Similarly, the attacker can only target any links or submit any forms that come up after the initial forged request if those subsequent links or forms are similarly predictable. (Multiple targets can be simulated by including multiple images on a page, or by using JavaScript to introduce a delay between clicks.)
History
CSRF vulnerabilities have been known and in some cases exploited since 2001.[4] Because it is carried out from the user's IP address, some website logs might not have evidence of CSRF.[2] Exploits are under-reported, at least publicly, and as of 2007 there were few well-documented examples:
The Netflix website in 2006 had numerous vulnerabilities to CSRF, which could have allowed an attacker to perform actions such as adding a DVD to the victim's rental queue, changing the shipping address on the account, or altering the victim's login credentials to fully compromise the account.
The online banking web application of ING Direct was vulnerable to a CSRF attack that allowed illicit money transfers.
Popular video website YouTube was also vulnerable to CSRF in 2008 and this allowed any attacker to perform nearly all actions of any user.
McAfee Secure was also vulnerable to CSRF and it allowed attackers to change their company system.
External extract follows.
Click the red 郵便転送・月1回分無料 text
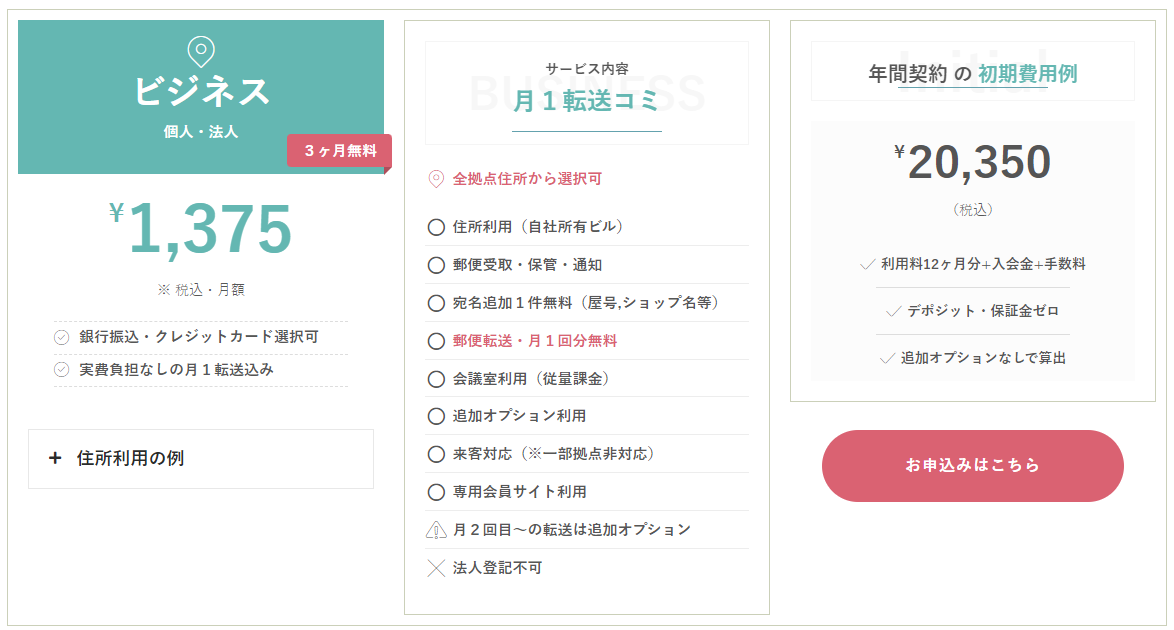(x=535, y=341)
This is fixed in newer versions.
New attacks against web-enabled devices were carried out in 2018, including attempts to change the DNS settings of routers. Some router manufacturers hurriedly released firmware updates to improve protection, and advised users to change router settings to reduce the risk. Details were not released, citing "obvious security reasons".
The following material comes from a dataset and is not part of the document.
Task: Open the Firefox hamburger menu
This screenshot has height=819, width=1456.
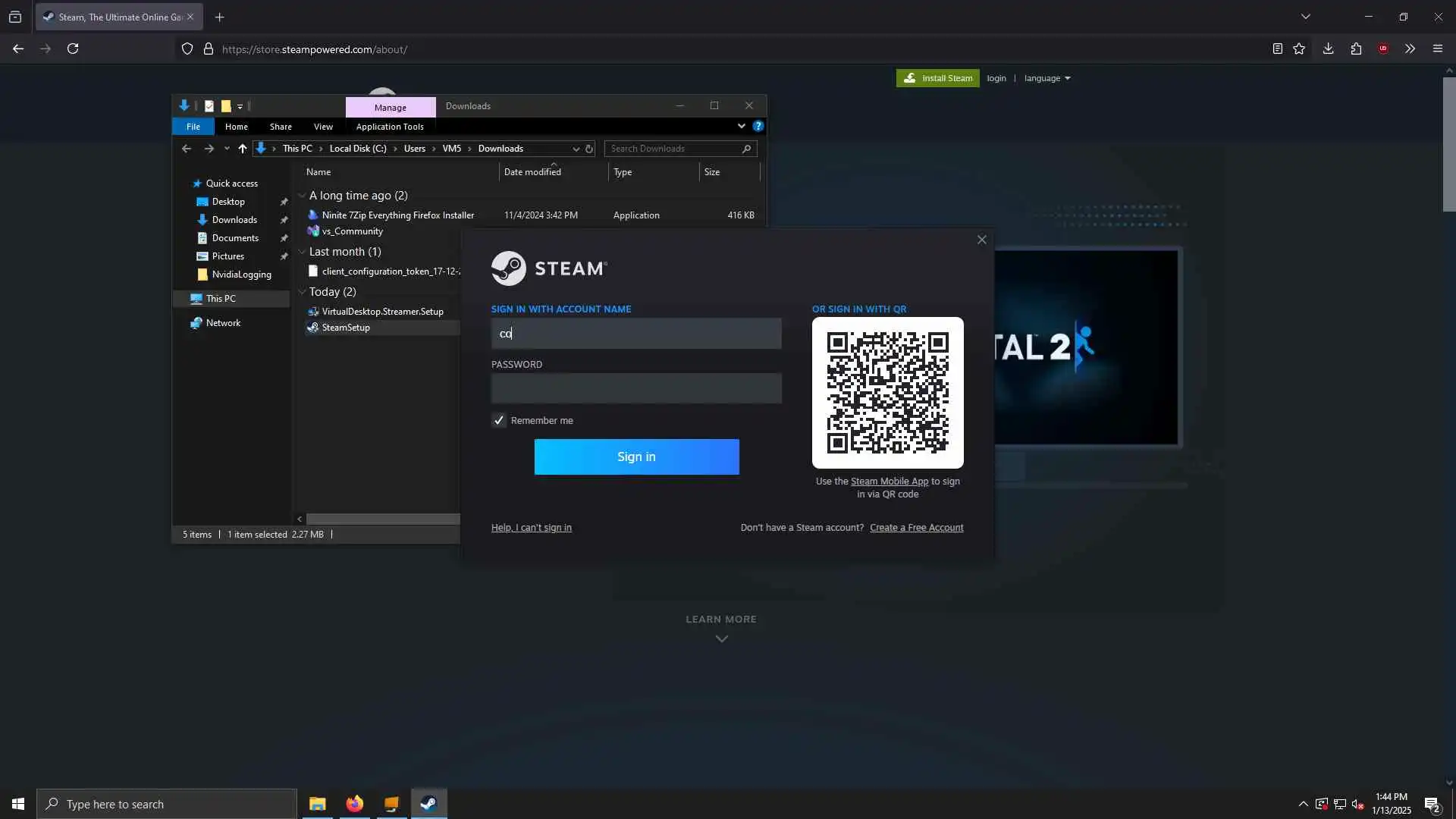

Cross-site request forgery is an example of a confused deputy attack against a web browser because the web browser is tricked into submitting a forged request by a less privileged attacker.
Prevention
Most CSRF prevention techniques work by embedding additional authentication data into requests that allows the web application to detect requests from unauthorized locations.
Synchronizer token pattern
Synchronizer token pattern (STP) is a technique where a token, secret and unique value for each request, is embedded by the web application in all HTML forms and verified on the server side. The token may be generated by any method that ensures unpredictability and uniqueness (e.g. using a hash chain of random seed). The attacker is thus unable to place a correct token in their requests to authenticate them.
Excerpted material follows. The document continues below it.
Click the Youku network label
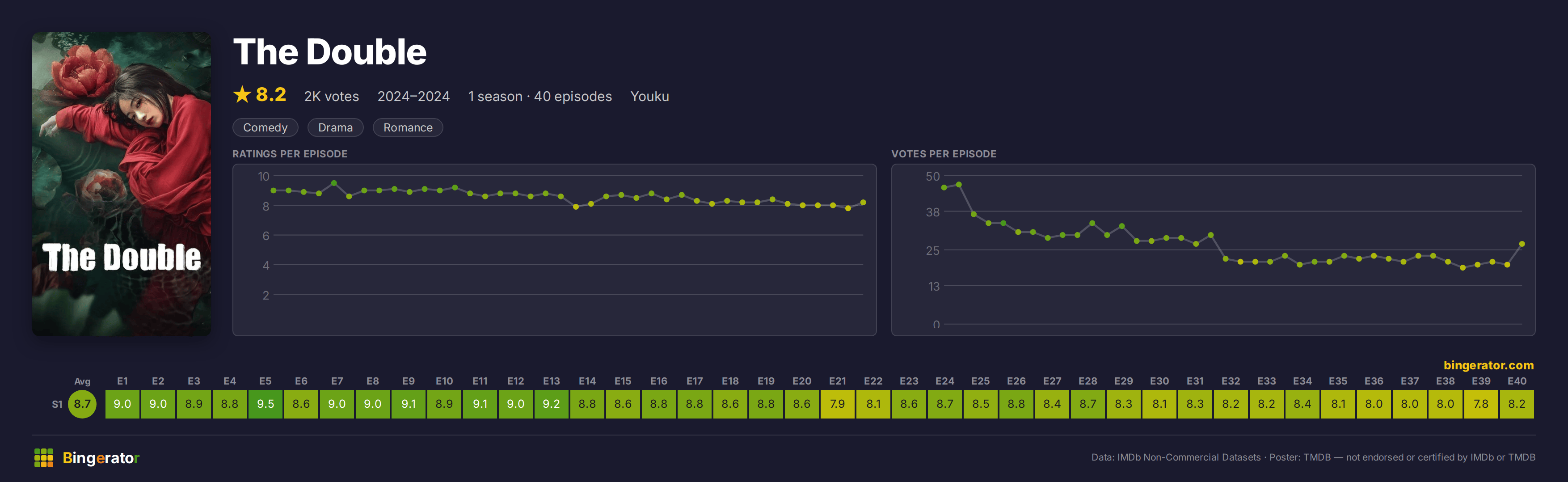click(x=649, y=96)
Example of STP set by Django in a HTML form:
<input type="hidden" name="csrfmiddlewaretoken" value="KbyUmhTLMpYj7CD2di7JKP1P3qmLlkPt" />
STP is the most compatible as it only relies on HTML, but introduces some complexity on the server side, due to the burden associated with checking validity of the token on each request.
As the token is unique and unpredictable, it also enforces proper sequence of events (e.g. screen 1, then 2, then 3) which raises usability problem (e.g. user opens multiple tabs). It can be relaxed by using per session CSRF token instead of per request CSRF token.